Od początku tygodnia na większości światowych giełd obserwujemy spadki notowań cen akcji. Realizacja zysków i obawy przed złymi informacjami z Grecji stały się pożywką dla sprzedających akcje. Spadki głównych indeksów nie ominęły też polskiej giełdy.

Na wtorkowej sesji WIG20 kontynuował spadki, które już w poniedziałek dały o sobie znać. Główny indeks WIG20 spadł na wczorajszym zamknięciu o 1,03 proc. i zamknął notowania poniżej 2400pkt. Podobnie zachowały się pozostałe polskie indeksy. sWIG80 spadł o 0,69 proc. a mWIG40 zakończył wtorkowe notowania w okolicach zera. Największą przecenę w WIG20 osiągnęły Boryszew (- 4,92 proc.), Kernel (-3,61 proc), i BRE (-2,50 proc.). Jedynie TPSA i Bogdanka zakończyły wczorajsze notowania na plusie i zanotowały odpowiednio wzrost o (0,68 proc.) i ( 0,57 proc.).

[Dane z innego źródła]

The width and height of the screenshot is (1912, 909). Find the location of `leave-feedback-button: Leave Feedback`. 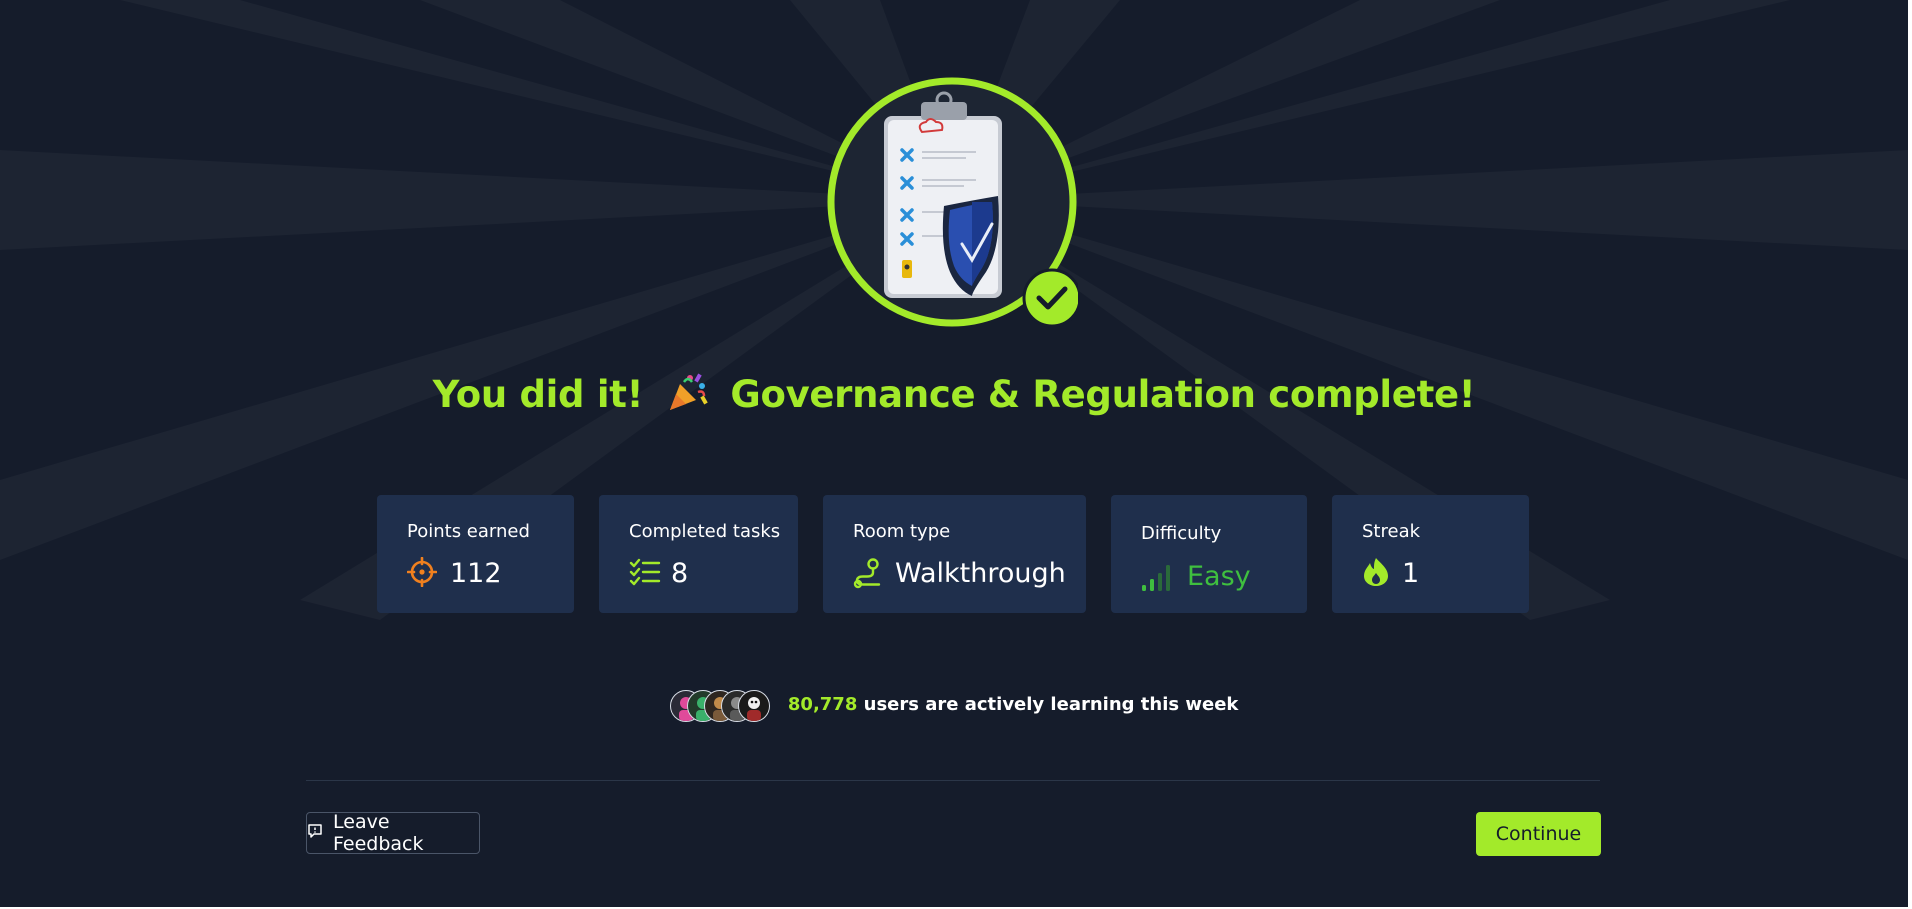

leave-feedback-button: Leave Feedback is located at coordinates (393, 833).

Na giełdach zachodnich też zapanowały spadki. Niemiecki DAX stracił na wtorkowej sesji 0,80 proc., francuski CAC40 0,70 proc. , a londyński FTSE 0,70 proc. Wśród europejskich parkietów największy spadek zanotowała giełda hiszpańska (-1,85 proc.). Podobna sytuacja zapanowała na giełdach amerykańskich. Down Jones Industrial Average na koniec notowań stracił 0,81 proc, S&P500 0,99 proc., a Nasdaq 1,52 proc. Spadków nie ominęły także giełdy azjatyckie. Japoński Nikkei zanotował spadek o 1,80 proc., Hang-Seng spadł o 0,01 proc.

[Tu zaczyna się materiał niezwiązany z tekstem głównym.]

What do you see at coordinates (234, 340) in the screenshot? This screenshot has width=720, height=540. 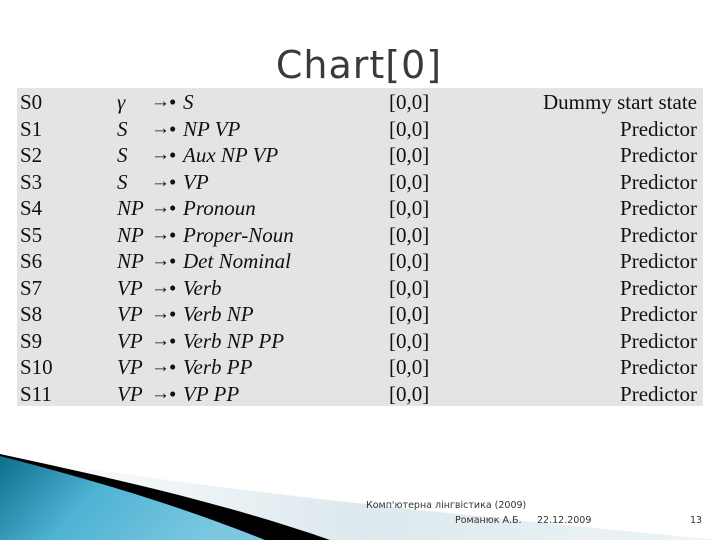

Realizacja zysków i wyprzedawanie się akcji przez inwestorów na całym świecie obrazuje trudną i długą drogę do stabilizacji. Wizyta kanclerz Niemiec Angeli Merkel w Grecji nie poprawiła psujących się nastrojów na Starym Kontynencie. Greckie społeczeństwo w szóstym roku trwania recesji doszło już do granic wytrzymałości, jeżeli chodzi o skalę oszczędności i wprowadzone przez rząd z Aten zaciskanie pasa. Pracownicy sektora publicznego zarabiają o 1/3 mniej niż rok temu i nie maja zamiaru iść na kolejne ustępstwa. Twierdzą, że to nie oni dopuścili do takiej sytuacji i nie będą już więcej wykonywać zachcianek i poleceń swoich polityków. W Grecji masowo przestano płacić podatki i wyprowadzono już znaczną ilość depozytów bankowych, co dodatkowo wpłynęło negatywnie na tamtejszy sektor bankowy.

W kalendarzu w środę mało informacji. Podaż pieniądza z Chin, Zapasy hurtowników w USA i publikacja beżowej księgi w Stanach Zjednoczonych. Dane mało istotne i nie powinny wpłynąć na dzisiejszy przebieg notowań. W Europie uwagę inwestorów mogą zwrócić informacje o spadającej produkcji przemysłowej we Francji i Włoszech.